Stored records

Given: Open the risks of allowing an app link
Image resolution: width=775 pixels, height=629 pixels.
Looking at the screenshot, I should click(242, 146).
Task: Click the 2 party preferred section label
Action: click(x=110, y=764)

PROBLEM REQUIREMENTS:
The answer must be the line containing "Image resolution: width=775" and every line after it to the end of the data, each set down exactly.

SOLVED PROBLEM:
Image resolution: width=775 pixels, height=629 pixels.
Looking at the screenshot, I should click(242, 146).
Task: Click the 2 party preferred section label
Action: click(x=110, y=764)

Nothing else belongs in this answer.